今シーズン、キャリアベストのスタッツを残しているデアンドレ・ジョーダン(ロサンゼルス・クリッパーズ)と、昨シーズンのプレイオフから存在感を示しているロイ・ヒバート(インディアナ・ペイサーズ)。彼らはリーグを代表するセンターだが、どちらがより脅威になるだろうか?

ブロックショットはジョーダンが1試合平均2.4本、ヒバートが2.6本とほぼ同じだが、この2人には決定的な違いがある。2人がゴール下でディフェンスしているときの相手オフェンスのフィールドゴール成功率は、ジョーダンの51.9%に対し、ヒバートは40.5%とヒバートのほうが10%も低いのだ(数字は1月26日時点)。

以前はこのようなデータを取ることはできなかったが、それもNBAが今シーズンから導入したSportVU(スポート・ビュー)によってデータ化できるようになった。

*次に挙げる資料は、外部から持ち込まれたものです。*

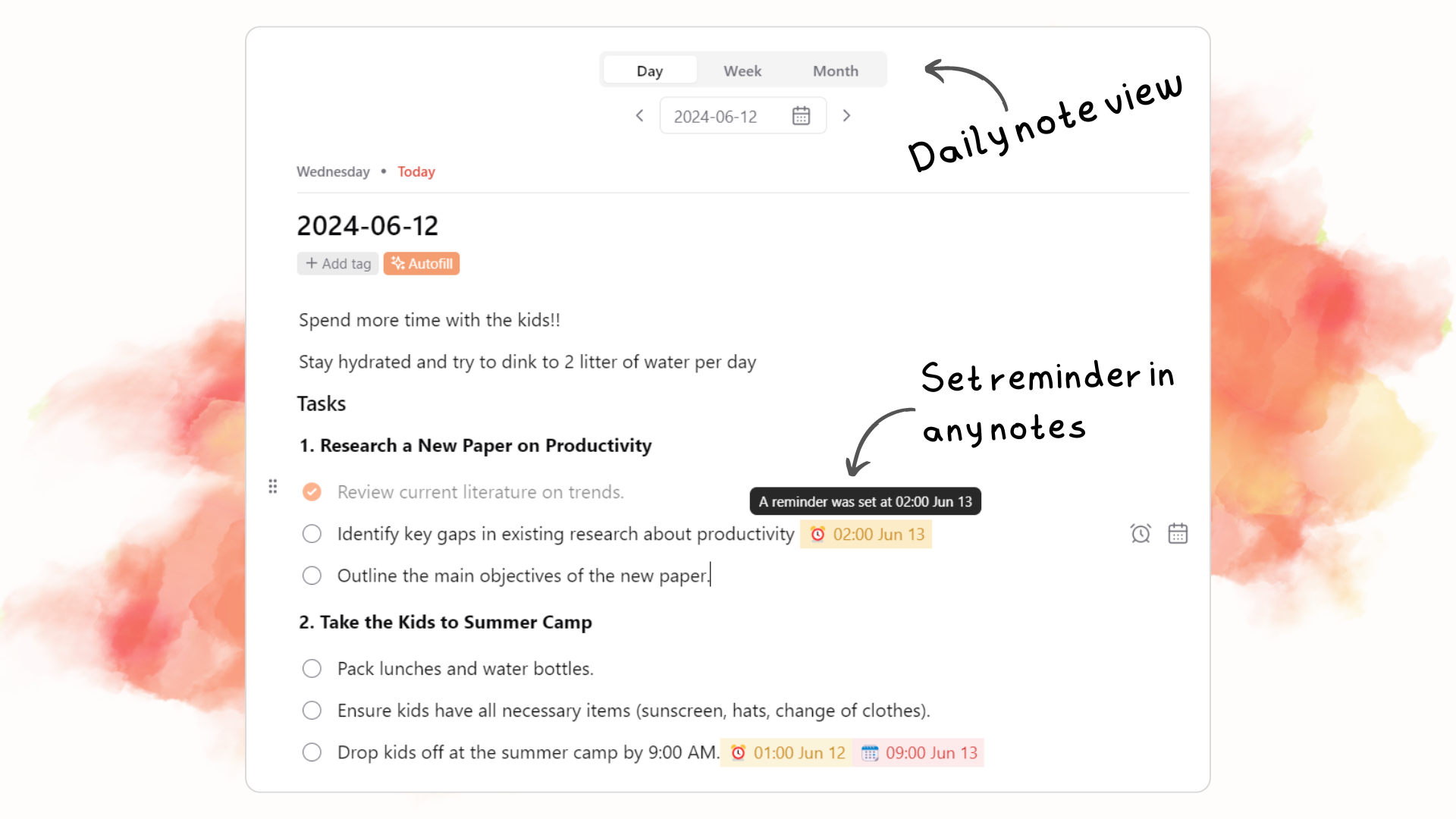Switch to the Day view tab
This screenshot has height=819, width=1456.
650,70
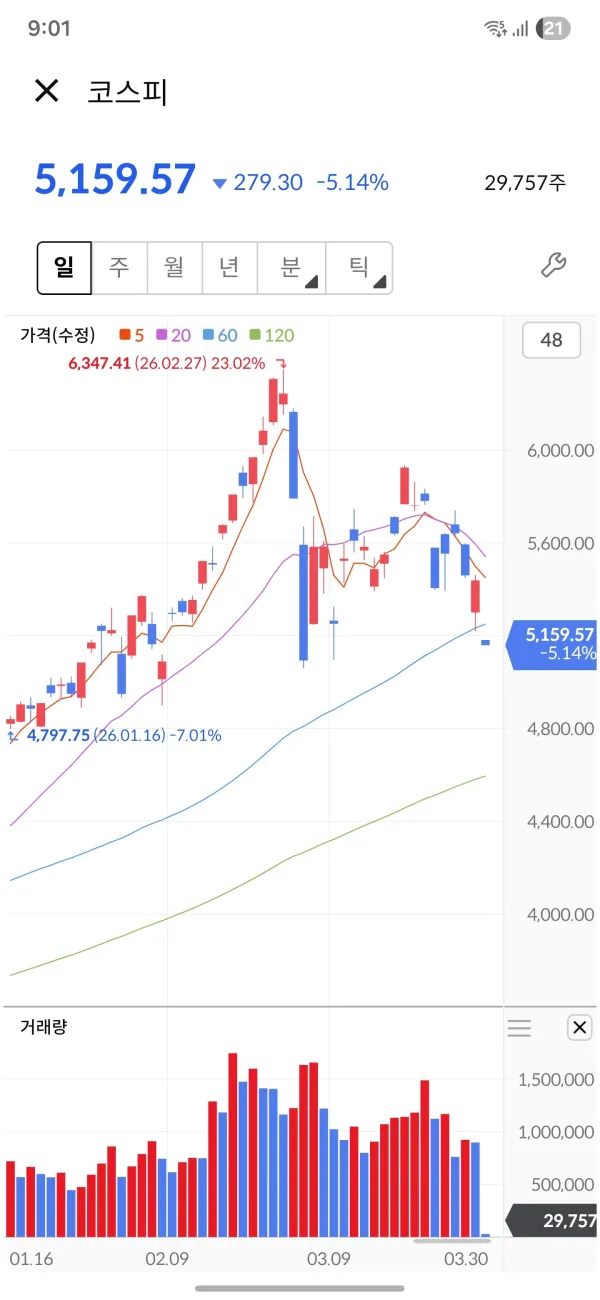600x1300 pixels.
Task: Switch to the 월 monthly chart tab
Action: click(174, 267)
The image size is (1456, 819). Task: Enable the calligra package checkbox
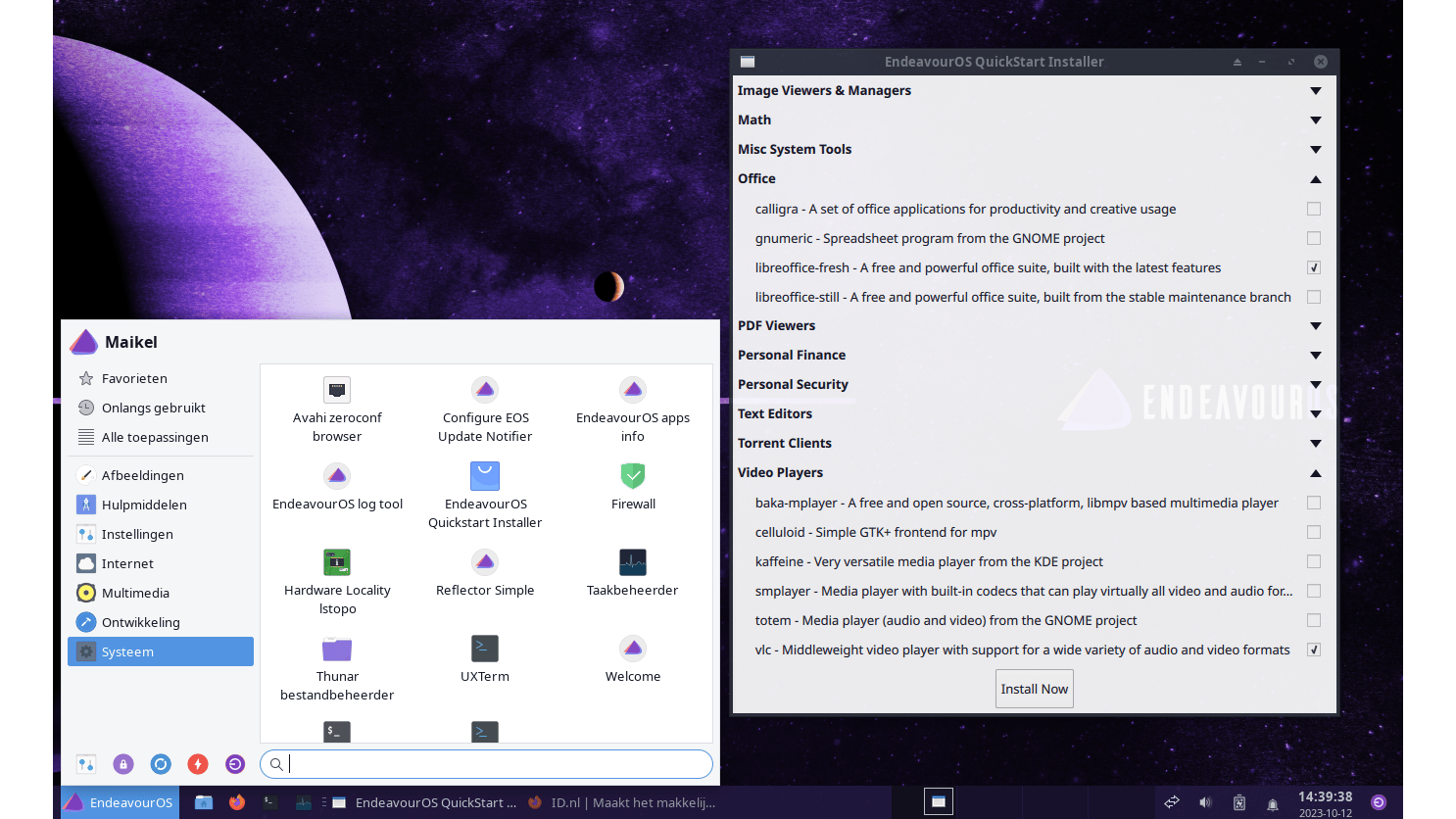point(1314,209)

NBAが巻き起こすビッグデータ革命(Big Data’s Full-Court Press)」という記事がニューズウィーク日本版オフィシャルサイトに掲載されたのは、シーズンが始まって間もない11月中旬のことだった。この記事によってNBAが今シーズン、SportVUという最新テクノロジーを導入したことを知った人は多いのではないだろうか。

本稿では、
1. SportVUはどのようなデータを提供するか
2. NBAがSportVUの導入に踏み切った背景
3. SportVUの今後の可能性
という3つのテーマについて解説したい。

1. SportVUはどのようなデータを提供するか

SportVUはもともとイスラエルの企業がミサイル追跡のために開発していた技術を転用したものだ。現在はアメリカのSTATS社が各種スポーツ向けに提供している。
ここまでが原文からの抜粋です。